RECORDS SHOWN:
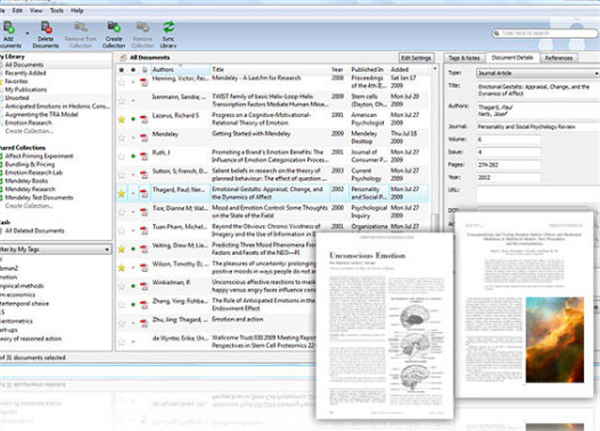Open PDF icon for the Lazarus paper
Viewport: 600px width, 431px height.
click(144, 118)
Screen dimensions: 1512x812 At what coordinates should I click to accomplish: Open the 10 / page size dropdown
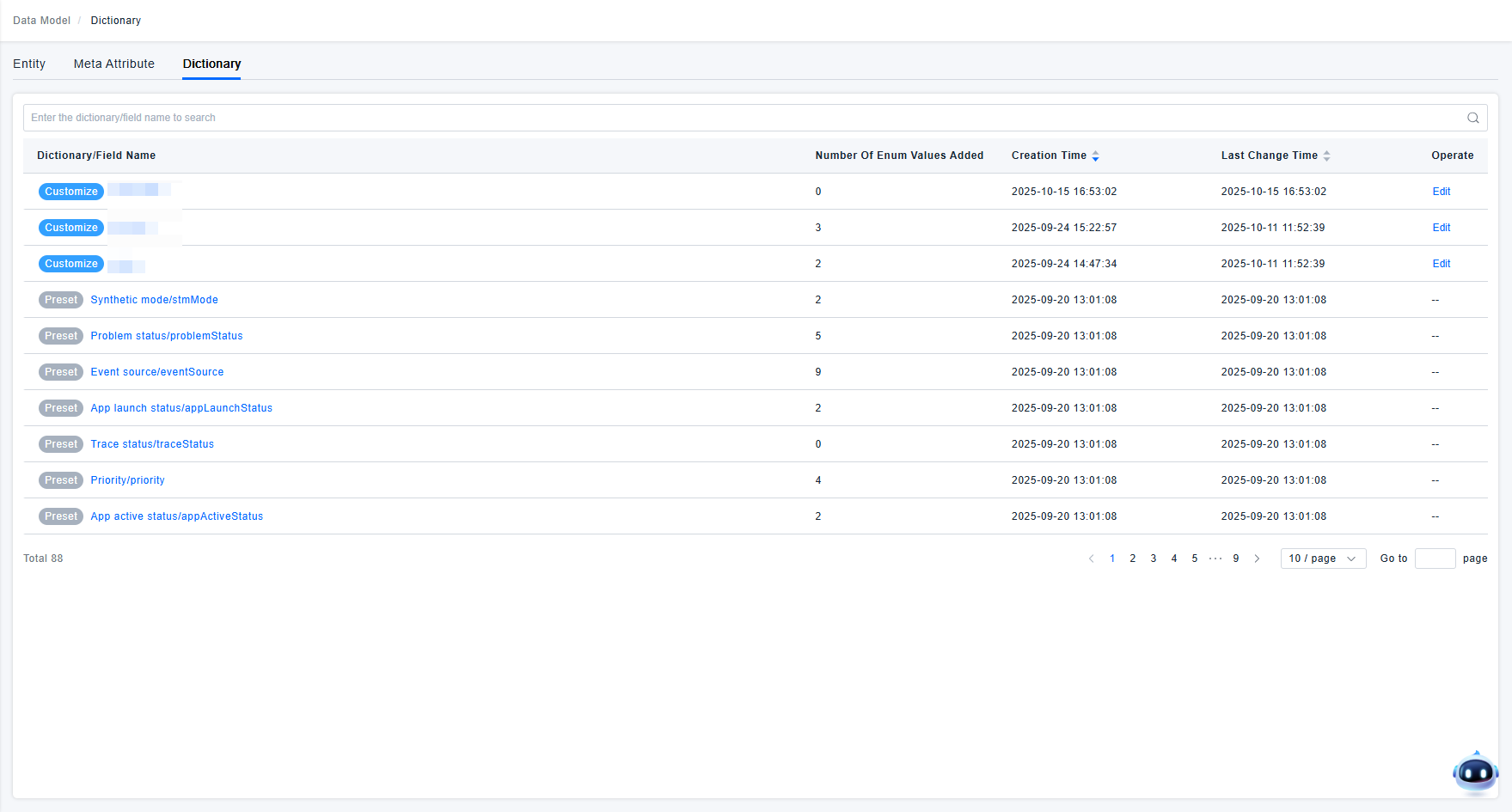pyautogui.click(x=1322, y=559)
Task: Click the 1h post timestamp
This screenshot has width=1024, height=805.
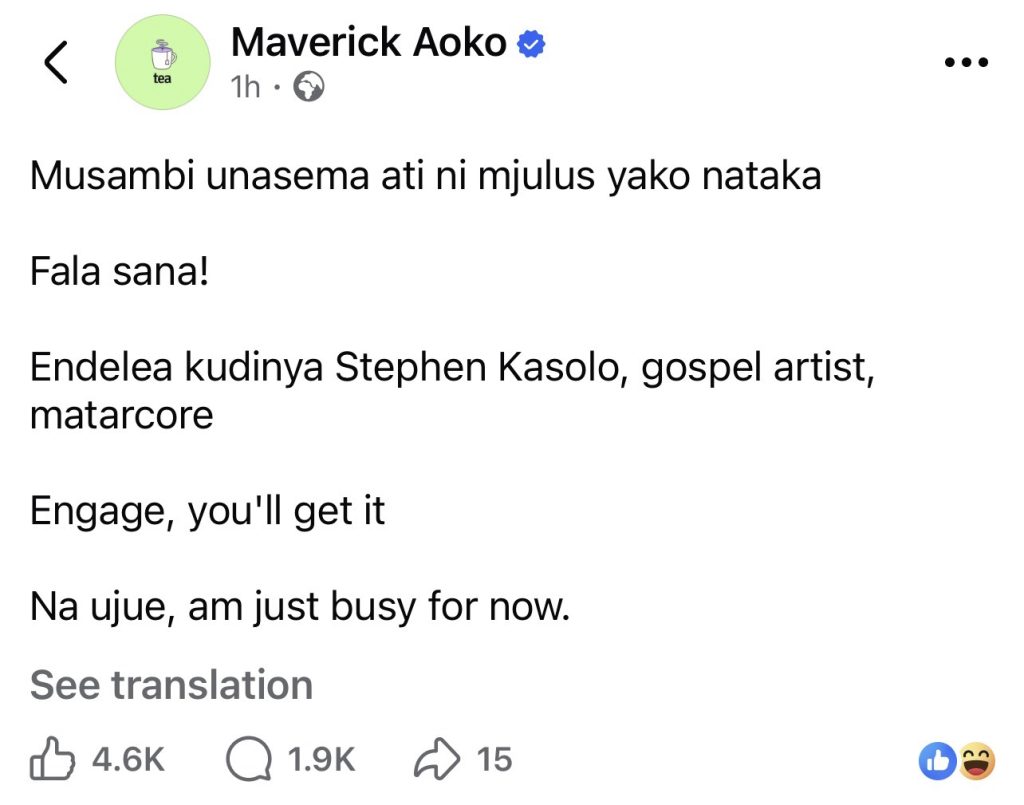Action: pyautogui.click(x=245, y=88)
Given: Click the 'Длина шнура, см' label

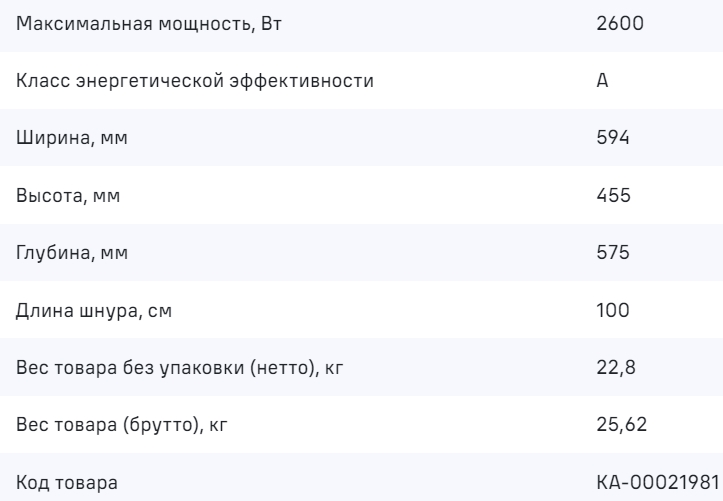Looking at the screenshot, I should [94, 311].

AIM:
Reproduce the listing above word for word, leaving out the pictures.

THE OUTPUT:
Open PDF icon for the Lazarus paper
Viewport: 600px width, 431px height.
click(144, 118)
Screen dimensions: 1512x812 At what coordinates should I click to accomplish: Open the 10 / page size dropdown
pyautogui.click(x=1322, y=559)
Task: Click the 1h post timestamp
This screenshot has width=1024, height=805.
Action: pyautogui.click(x=245, y=88)
Given: Click the 'Длина шнура, см' label

Looking at the screenshot, I should [94, 311].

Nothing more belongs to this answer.